» **Work instructions**: Please write out the records exactly.
###
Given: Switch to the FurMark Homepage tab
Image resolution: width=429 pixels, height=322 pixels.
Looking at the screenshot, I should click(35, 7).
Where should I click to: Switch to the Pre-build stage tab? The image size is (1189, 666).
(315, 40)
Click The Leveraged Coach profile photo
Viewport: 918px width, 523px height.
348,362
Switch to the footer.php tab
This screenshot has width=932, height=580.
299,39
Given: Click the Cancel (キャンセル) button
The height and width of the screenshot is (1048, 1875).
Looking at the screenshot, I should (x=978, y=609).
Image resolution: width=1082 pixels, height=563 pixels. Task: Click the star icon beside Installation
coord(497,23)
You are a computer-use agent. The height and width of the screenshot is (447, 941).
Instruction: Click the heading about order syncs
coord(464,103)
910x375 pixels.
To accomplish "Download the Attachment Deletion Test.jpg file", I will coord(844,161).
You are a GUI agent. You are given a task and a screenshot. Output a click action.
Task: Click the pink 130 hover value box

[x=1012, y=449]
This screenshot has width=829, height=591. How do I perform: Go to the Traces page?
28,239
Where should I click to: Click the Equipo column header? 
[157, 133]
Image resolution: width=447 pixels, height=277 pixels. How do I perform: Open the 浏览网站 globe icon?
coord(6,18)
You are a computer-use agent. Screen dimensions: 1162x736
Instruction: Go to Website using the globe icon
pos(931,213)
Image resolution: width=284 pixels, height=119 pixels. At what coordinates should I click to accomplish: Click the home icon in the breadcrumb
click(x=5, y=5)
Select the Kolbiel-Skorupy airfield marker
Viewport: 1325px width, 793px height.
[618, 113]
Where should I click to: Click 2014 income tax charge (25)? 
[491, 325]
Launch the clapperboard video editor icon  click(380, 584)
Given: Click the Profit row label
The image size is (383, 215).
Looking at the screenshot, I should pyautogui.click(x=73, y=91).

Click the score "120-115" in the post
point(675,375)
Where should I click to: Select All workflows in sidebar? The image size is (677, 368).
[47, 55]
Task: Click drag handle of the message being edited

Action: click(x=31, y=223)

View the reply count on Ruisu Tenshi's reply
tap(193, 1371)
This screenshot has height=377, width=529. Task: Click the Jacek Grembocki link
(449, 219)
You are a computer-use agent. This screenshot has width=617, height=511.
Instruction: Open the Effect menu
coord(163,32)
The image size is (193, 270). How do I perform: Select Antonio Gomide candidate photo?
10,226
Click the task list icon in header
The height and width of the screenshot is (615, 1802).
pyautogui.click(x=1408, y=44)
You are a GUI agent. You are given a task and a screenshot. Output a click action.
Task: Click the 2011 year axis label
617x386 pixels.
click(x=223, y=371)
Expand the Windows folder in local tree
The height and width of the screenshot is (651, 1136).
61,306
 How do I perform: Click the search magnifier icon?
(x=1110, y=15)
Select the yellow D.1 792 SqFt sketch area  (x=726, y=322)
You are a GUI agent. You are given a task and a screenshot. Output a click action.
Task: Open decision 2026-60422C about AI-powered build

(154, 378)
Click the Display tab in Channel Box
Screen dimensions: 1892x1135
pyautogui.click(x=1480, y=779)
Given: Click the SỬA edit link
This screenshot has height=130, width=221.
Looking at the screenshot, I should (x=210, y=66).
###
» **Expected answer**:
Given: Switch to the FurMark Homepage tab
Image resolution: width=429 pixels, height=322 pixels.
Looking at the screenshot, I should click(35, 7).
Where should I click to: Switch to the Pre-build stage tab? The image size is (1189, 666).
(315, 40)
Click The Leveraged Coach profile photo
Viewport: 918px width, 523px height.
348,362
Switch to the footer.php tab
This screenshot has width=932, height=580.
299,39
Given: Click the Cancel (キャンセル) button
The height and width of the screenshot is (1048, 1875).
Looking at the screenshot, I should (x=978, y=609).
Image resolution: width=1082 pixels, height=563 pixels. Task: Click the star icon beside Installation
coord(497,23)
You are a computer-use agent. The height and width of the screenshot is (447, 941).
Instruction: Click the heading about order syncs
coord(464,103)
910x375 pixels.
To accomplish "Download the Attachment Deletion Test.jpg file", I will coord(844,161).
You are a GUI agent. You are given a task and a screenshot. Output a click action.
Task: Click the pink 130 hover value box

[x=1012, y=449]
This screenshot has width=829, height=591. How do I perform: Go to the Traces page?
28,239
Where should I click to: Click the Equipo column header? 
[157, 133]
Image resolution: width=447 pixels, height=277 pixels. How do I perform: Open the 浏览网站 globe icon?
coord(6,18)
You are a computer-use agent. Screen dimensions: 1162x736
Instruction: Go to Website using the globe icon
pos(931,213)
Image resolution: width=284 pixels, height=119 pixels. At what coordinates should I click to accomplish: Click the home icon in the breadcrumb
click(x=5, y=5)
Select the Kolbiel-Skorupy airfield marker
Viewport: 1325px width, 793px height.
[618, 113]
Where should I click to: Click 2014 income tax charge (25)? 
[491, 325]
Launch the clapperboard video editor icon  click(380, 584)
Given: Click the Profit row label
The image size is (383, 215).
Looking at the screenshot, I should pyautogui.click(x=73, y=91).

Click the score "120-115" in the post
point(675,375)
Where should I click to: Select All workflows in sidebar? The image size is (677, 368).
[47, 55]
Task: Click drag handle of the message being edited

Action: click(x=31, y=223)

View the reply count on Ruisu Tenshi's reply
tap(193, 1371)
This screenshot has height=377, width=529. Task: Click the Jacek Grembocki link
(449, 219)
You are a computer-use agent. This screenshot has width=617, height=511.
Instruction: Open the Effect menu
coord(163,32)
The image size is (193, 270). How do I perform: Select Antonio Gomide candidate photo?
10,226
Click the task list icon in header
The height and width of the screenshot is (615, 1802).
pyautogui.click(x=1408, y=44)
You are a GUI agent. You are given a task and a screenshot. Output a click action.
Task: Click the 2011 year axis label
617x386 pixels.
click(x=223, y=371)
Expand the Windows folder in local tree
The height and width of the screenshot is (651, 1136).
61,306
 How do I perform: Click the search magnifier icon?
(x=1110, y=15)
Select the yellow D.1 792 SqFt sketch area  (x=726, y=322)
You are a GUI agent. You are given a task and a screenshot. Output a click action.
Task: Open decision 2026-60422C about AI-powered build

(154, 378)
Click the Display tab in Channel Box
Screen dimensions: 1892x1135
pyautogui.click(x=1480, y=779)
Given: Click the SỬA edit link
This screenshot has height=130, width=221.
Looking at the screenshot, I should (x=210, y=66).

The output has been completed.